Le procès Steinmetz (2eme volet): 250 lourds classeurs de procédure

À l’ouverture du procès en appel du milliardaire Beny Steinmetz, le procureur Yves Bertossa assure qu’il n’existe pas d’autres affaires internationales bénéficiant d’autant preuves de corruption. « Il ne manque que la vidéo montrant la mallette contenant du cash », ajoute le magistrat.  La procédure, malgré tout, occupe quelques 250 classeurs.         

Par Ian Hamel, à Genève

A combien de reprises le nom de Mamadie Touré va-t-il être prononcé dans la salle A3 du palais de justice de Genève entre le lundi 29 août et le mercredi 7 septembre ? Cette jeune femme – qui n’est peut-être plus si jeune que cela – est au cœur de cette affaire qui occupe la justice du canton de Genève depuis près d’une décennie. Selon l’accusation, Beny Steinmetz aurait versé entre 2006 et 2012, 8,5 millions de dollars en pots-de-vin à Mamadie Touré, la quatrième épouse du général Lansana Conté afin d’obtenir des droits d’exploitation sur les gisements de fer de Simandou.

Sur les frêles épaules de Mamadie Touré  

Le problème, c’est que cette dame, qui vit aux Etats-Unis, ne viendra pas témoigner sur les bords du lac Léman. En première instance, en janvier 2021, la veuve de l’ancien président guinéen n’avait déjà pas entrepris le déplacement.        

Interrogée par le FBI, Mamadie Touré, qui bénéfice d’un statut de témoin protégé,  a reconnu qu’elle avait bien reçu de l’argent de la part d’agents intervenant au nom de la Beny Steinmetz Group Resources (BDGR), notamment via un Français, Frédéric Cilins, également sur le banc des accusés. Ce dernier a été condamné à trois ans et six mois l’année dernière (Beny Steinmetz ayant écopé de cinq ans), tous les deux pour « corruption d’agents publics étrangers ».Le site de l’ONG Public Eye retranscrit une conversation édifiante entre Frédéric Cilins et Mamadie Touré. Évoquant des documents compromettants, il déclare à l’ancienne épouse du président guinéen : « Il faut trouver un endroit pour les suppr, pour les détruire, les détruire complètement, les brûler […] Tout ce que je te dis c’est directement de Beny […] Si tu leur dis oui j’ai touché […], tu as un très gros problème, pas un petit problème, un très gros problème ».            

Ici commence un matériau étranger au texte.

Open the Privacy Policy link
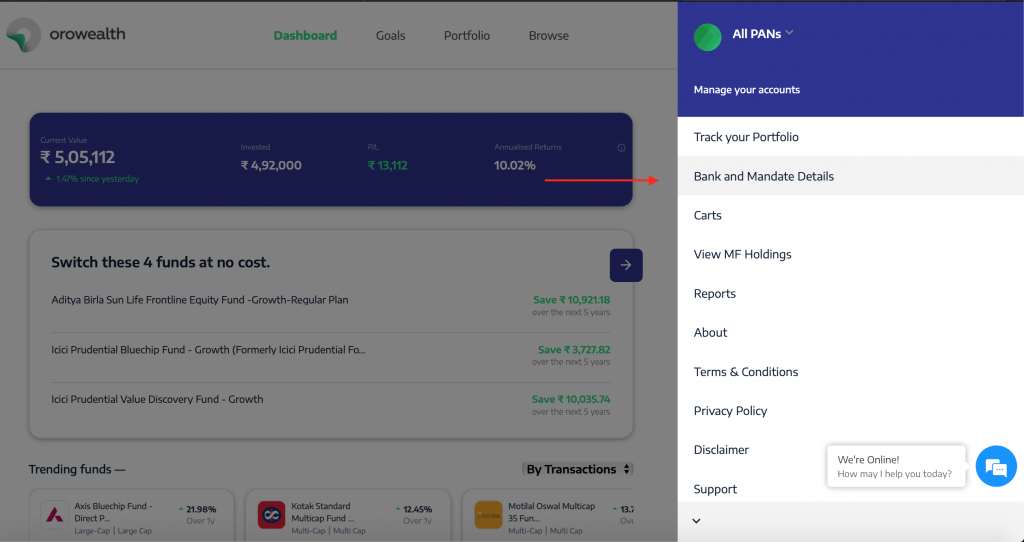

Femme ou maitresse?                                                                                                                         

Le problème, le vrai, c’est qu’à la demande du FBI, Mamadie Touré portait un micro. Pour le procureur Yves Bertossa (fils de l’ancien procureur général Bernard Bertossa), c’est tout simplement « un cas d’école en matière de corruption ». En plus de 8,5 millions de dollars versés sur ses comptes via des montages et des sociétés-écrans, Mamadie Touré aurait perçu deux millions de dollars en cash, reconnaît-elle.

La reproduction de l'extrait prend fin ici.